» **EXERCISE DESCRIPTION**
Take the lines below from the one with "Task: Show media" through the one with "Task: Open the SMS Sign Up link" and retype them exactly. Include nothing else, and no pictures.

(Records from a data source)
---

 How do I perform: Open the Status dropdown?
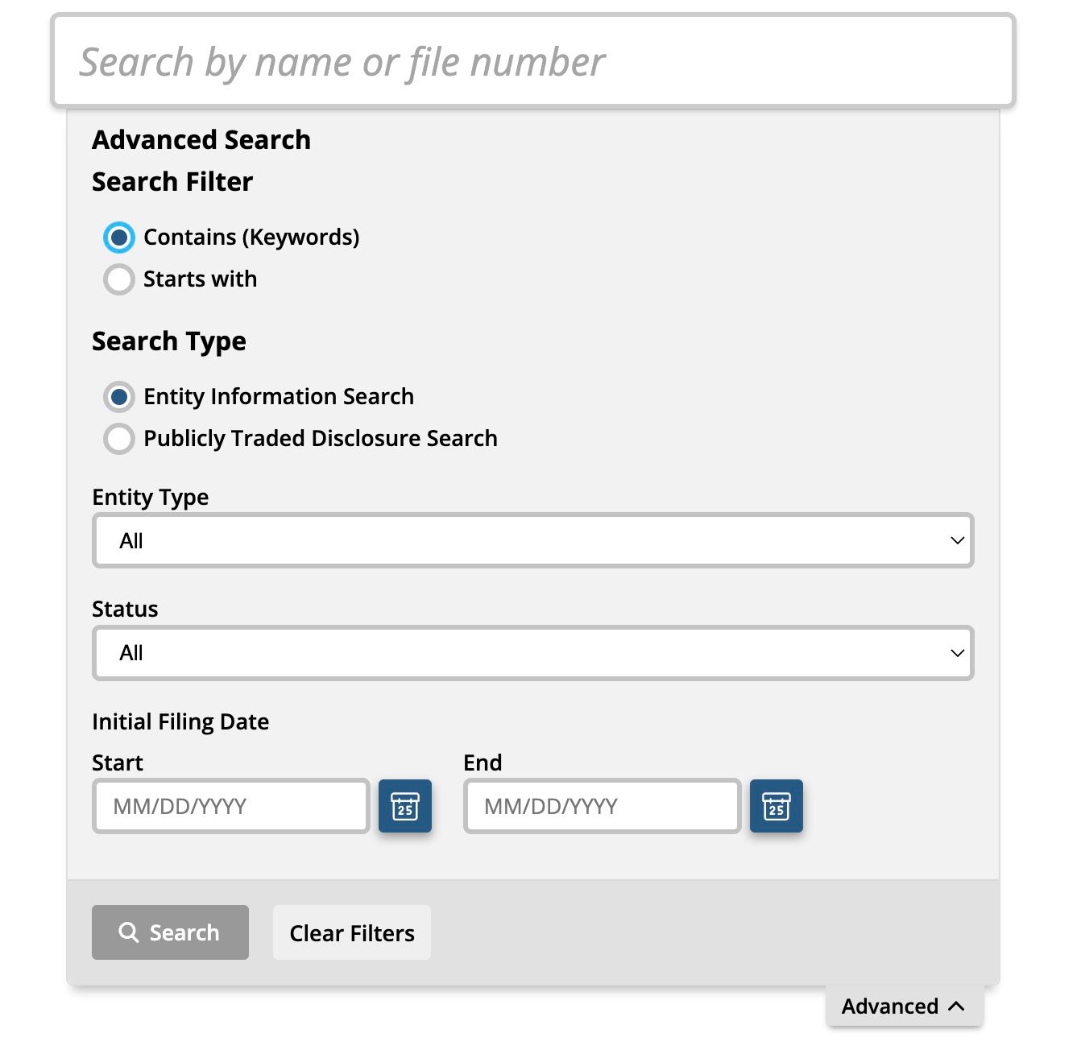point(533,653)
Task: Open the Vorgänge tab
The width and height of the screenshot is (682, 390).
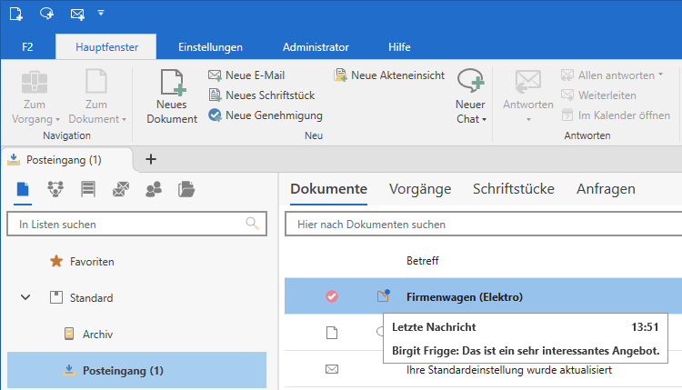Action: coord(420,189)

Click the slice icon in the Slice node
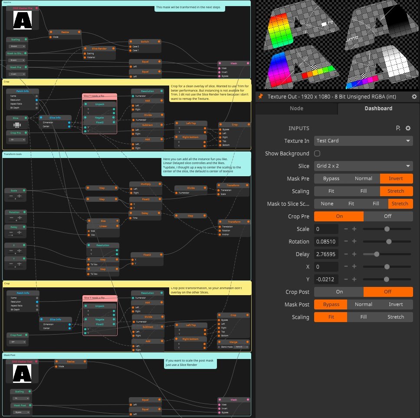(16, 125)
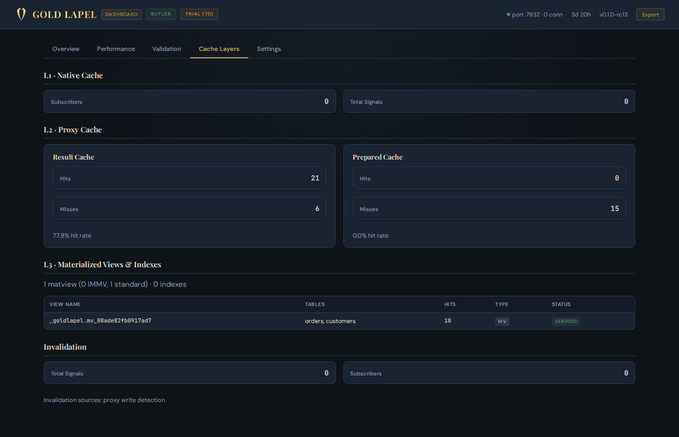This screenshot has width=679, height=437.
Task: Click the TRIAL (7D) badge
Action: pos(199,14)
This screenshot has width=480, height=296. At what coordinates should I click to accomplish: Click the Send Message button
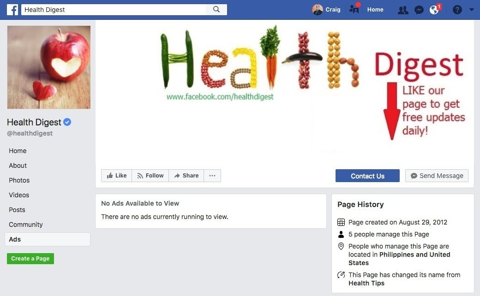(437, 176)
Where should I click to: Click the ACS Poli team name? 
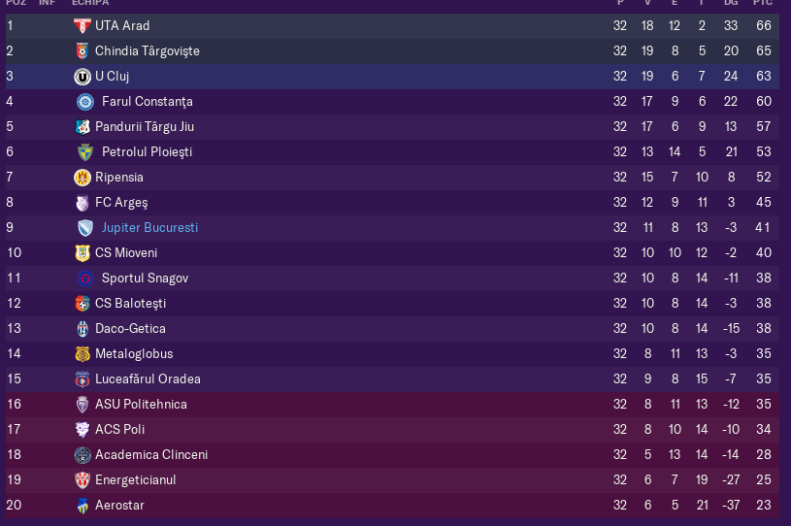[120, 429]
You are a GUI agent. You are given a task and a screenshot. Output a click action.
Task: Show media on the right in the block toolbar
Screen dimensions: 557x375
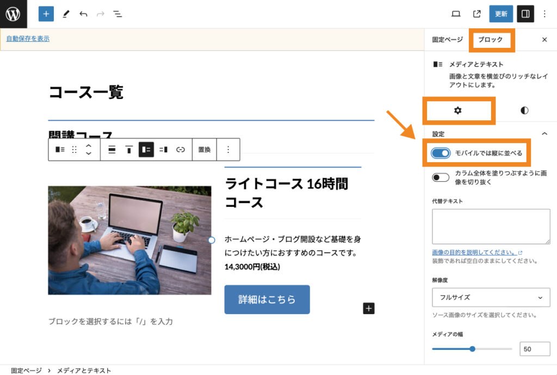coord(163,149)
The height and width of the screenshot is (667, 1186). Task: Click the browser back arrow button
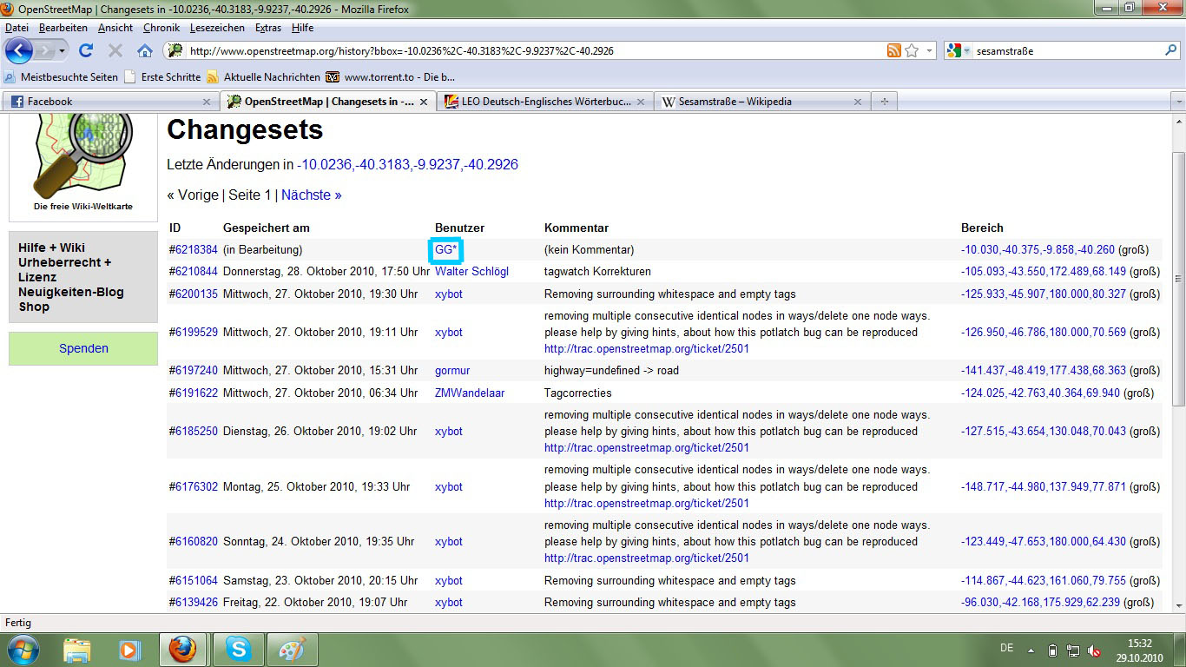[19, 50]
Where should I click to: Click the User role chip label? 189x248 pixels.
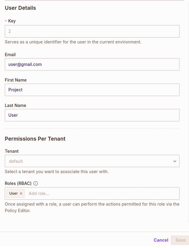(13, 193)
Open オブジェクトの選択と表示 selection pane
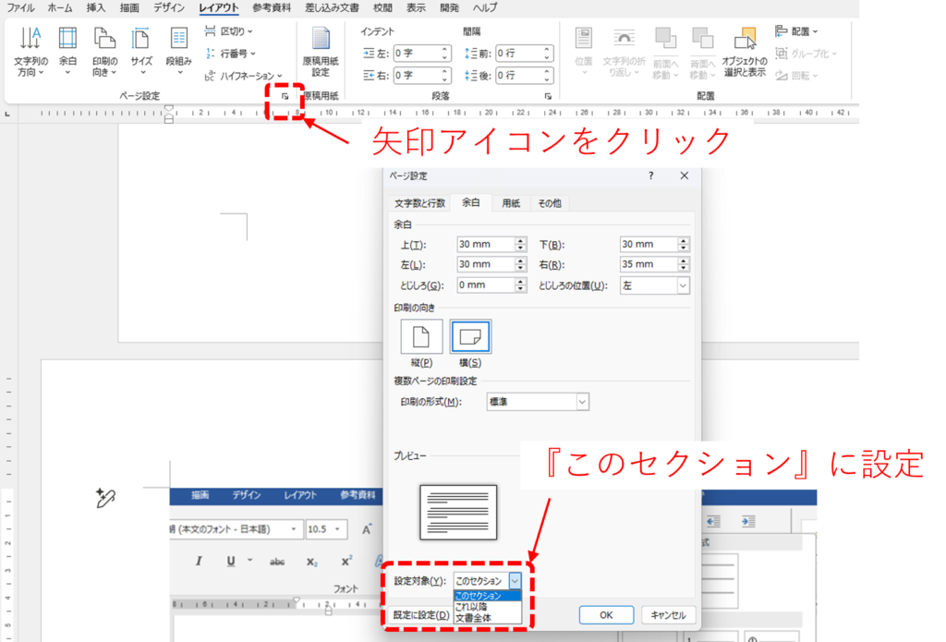946x642 pixels. click(x=744, y=40)
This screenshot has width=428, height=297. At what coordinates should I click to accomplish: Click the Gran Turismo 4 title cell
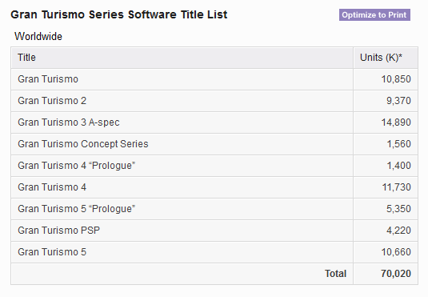click(x=182, y=187)
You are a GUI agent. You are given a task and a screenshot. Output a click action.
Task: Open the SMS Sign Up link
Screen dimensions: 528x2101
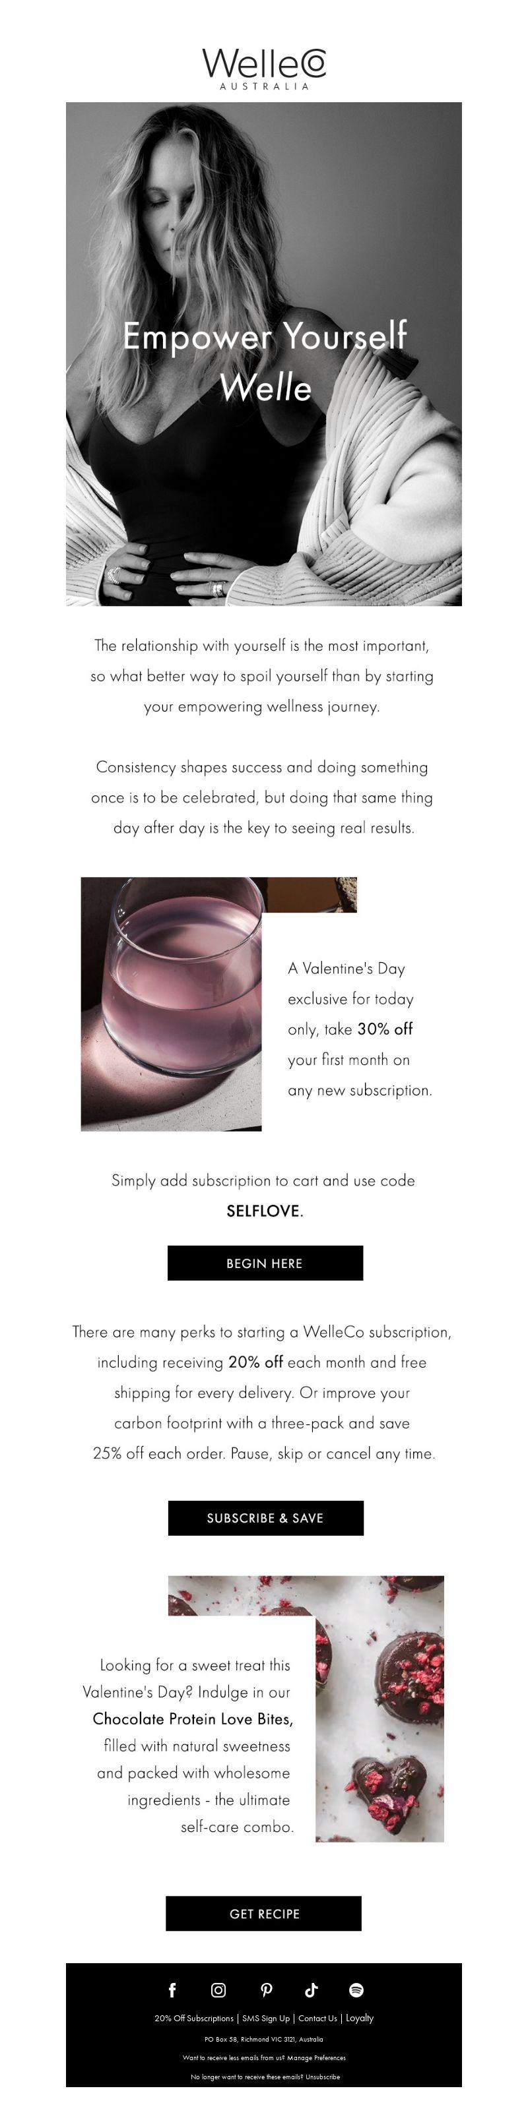click(x=266, y=2018)
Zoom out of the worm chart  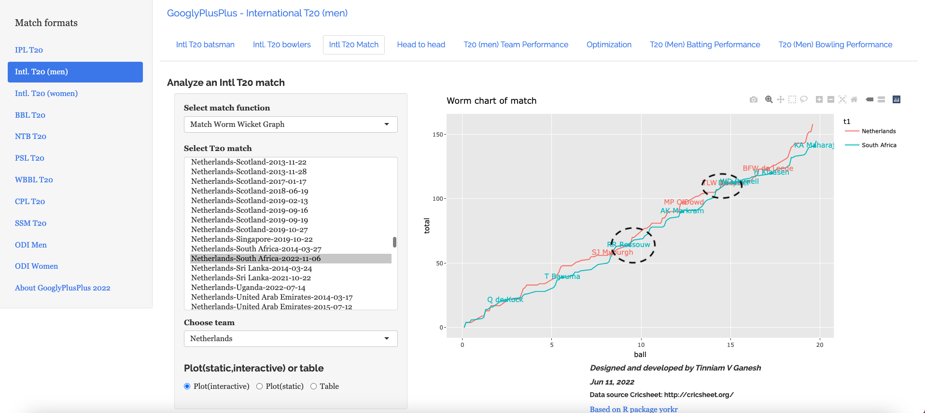click(831, 99)
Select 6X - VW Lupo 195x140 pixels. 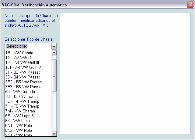point(17,121)
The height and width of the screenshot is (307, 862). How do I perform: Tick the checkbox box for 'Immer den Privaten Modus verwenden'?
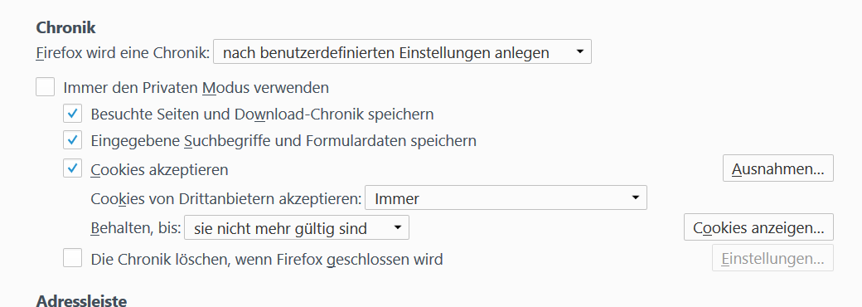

---

» **SOLUTION TO THIS TASK**
Task: Show media on the right in the block toolbar
Screen dimensions: 557x375
coord(163,149)
The height and width of the screenshot is (667, 1186). Task: Click the browser back arrow button
[19, 50]
Where should I click to: Click the User role chip label? 189x248 pixels.
(13, 193)
Open オブジェクトの選択と表示 selection pane
946x642 pixels. click(x=744, y=40)
This screenshot has width=428, height=297. At what coordinates should I click to accomplish: Click the Gran Turismo 4 title cell
click(x=182, y=187)
You are a GUI agent. You are given a task and a screenshot. Output a click action.
Task: Open the SMS Sign Up link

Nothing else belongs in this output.